Both Donald Trump and Hillary Clinton have a firm grip on their core supporters, folks who are either so committed to their candidate (or who so intensely dislike the other candidate) that their allegiance is unwavering. To them, neither the upcoming debate nor the two to follow will matter much. But the debates will matter a great deal to the more centrist, non-partisan voters who, neither firmly left nor right, are still uncertain about who they should support. Those are the persuadables. And Monday night, both Trump and Clinton have a chance to win them over.
Trump has tapped into the same anti-establishment, us-versus-them anger that propelled Bernie Sanders’s surprising run against Clinton. Both Trump and Sanders argued the economy was “rigged,” a notion that, according to one poll from late spring, resonated with 71 percent of Americans.
So how does Trump get those folks on his side? He needs to do three things on Monday.
First, he needs to convince them he really is one of them. On its face, the notion that a billionaire real estate developer is one with the masses is hard to swallow. But Trump has been remarkably successful so far in making that case. Partly that’s because of his penchant for saying things that are so offensive or politically incorrect that he clearly is not part of any conventional establishment. He has been inadvertently helped as well by the array of well-known figures who refuse to support him, including prominent Republicans such as Mitt Romney and George W. Bush. Their disdain for their own party’s nominee only further plays into Trump’s claim that he is not beholden to anyone.

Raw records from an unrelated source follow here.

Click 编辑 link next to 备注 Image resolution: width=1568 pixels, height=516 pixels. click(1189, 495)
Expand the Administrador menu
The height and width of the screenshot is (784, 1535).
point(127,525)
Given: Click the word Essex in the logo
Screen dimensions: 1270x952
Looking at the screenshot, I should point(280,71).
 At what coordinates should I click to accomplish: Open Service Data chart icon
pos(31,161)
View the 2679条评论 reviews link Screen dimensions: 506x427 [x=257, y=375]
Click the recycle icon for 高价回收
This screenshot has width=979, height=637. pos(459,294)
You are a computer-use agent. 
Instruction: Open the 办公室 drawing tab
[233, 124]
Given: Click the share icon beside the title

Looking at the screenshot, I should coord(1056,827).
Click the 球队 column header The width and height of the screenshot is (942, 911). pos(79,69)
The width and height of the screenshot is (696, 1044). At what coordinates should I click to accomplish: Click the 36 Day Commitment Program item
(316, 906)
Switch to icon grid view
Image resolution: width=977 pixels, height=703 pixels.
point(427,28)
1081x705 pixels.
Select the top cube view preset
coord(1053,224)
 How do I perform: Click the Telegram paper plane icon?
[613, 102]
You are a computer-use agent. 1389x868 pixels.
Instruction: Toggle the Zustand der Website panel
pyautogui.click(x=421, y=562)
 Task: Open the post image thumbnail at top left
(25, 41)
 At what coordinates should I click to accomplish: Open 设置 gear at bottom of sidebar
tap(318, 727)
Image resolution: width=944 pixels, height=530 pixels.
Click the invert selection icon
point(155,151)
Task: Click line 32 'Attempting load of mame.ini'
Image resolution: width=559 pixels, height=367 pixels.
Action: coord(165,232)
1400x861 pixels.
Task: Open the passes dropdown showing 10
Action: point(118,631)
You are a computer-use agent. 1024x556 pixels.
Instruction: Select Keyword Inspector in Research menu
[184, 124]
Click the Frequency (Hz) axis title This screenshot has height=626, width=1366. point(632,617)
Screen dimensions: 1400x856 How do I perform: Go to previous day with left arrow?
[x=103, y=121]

Second, he needs to make the case that Clinton is a protector of the establishment. Clinton’s distinction as the first female nominee of a major party certainly does set her apart from the crowd, but in other respects it’s hard for her to escape the tag of “insider.” After all, she’s been first lady, U.S. senator and secretary of state. Resumes like that are not the stuff of revolutionaries.
Third, and most difficult, Trump needs to show that he is able to handle the job. There are echoes of the 1980 presidential election here. Back then, ex-actor Ronald Reagan was running against incumbent Jimmy Carter. Prior to that season’s only debate, Reagan was widely caricatured as an extremist dolt. His calm demeanor and avuncular manner on stage opposite Carter belied that, however. Reagan ended up winning by a landslide.
Still, Reagan had been governor of California for eight years. Trump, by contrast, has no political experience. And far from calm and avuncular, he so far has come across as intemperate and rash. To change that, Trump needs to surprise, to somehow present himself on stage as a man of substance, maturity and gravitas. It’s a tall order, though, in large part because Trump has never successfully conveyed those qualities before.
On Monday, Clinton too has three tasks.
First, she needs to rebut the Trumpian notion of an America in decline. The crux of Clinton’s argument is that the “rigged” economy is less an issue of insiders versus outsiders than of Republicans versus Democrats. She needs to remind viewers that the economic doldrums bedeviling Americans are in large part a hangover of the 2008 Great Recession, an event that happened on the GOP’s watch. The path back has been difficult. But things today truly are better than they were eight years ago. To that end, Clinton can trumpet a September report from the Census Bureau with some remarkably good news: 2015 saw historic declines in the poverty rate and historic increases in median incomes.
Following on that success, Clinton’s second argument is that, rather than blowing up the system, we should build on it. She needs to embrace Obama’s legacy — and given the president’s high approval rating, it would be a smart embrace indeed.
Finally, she must hammer away at Trump’s credentials, reinforcing doubts about his ability to preside on the national and world stage. One would think this would be easy to do. Yet Clinton needs to be careful. In 1980, Reagan genially dismissed Carter’s attacks on his competence by saying, “There you go again.” To win, she can’t allow Trump such an easy and glib way out.
Both candidates know the stakes ahead of them. Persuade the persuadables and the election is theirs.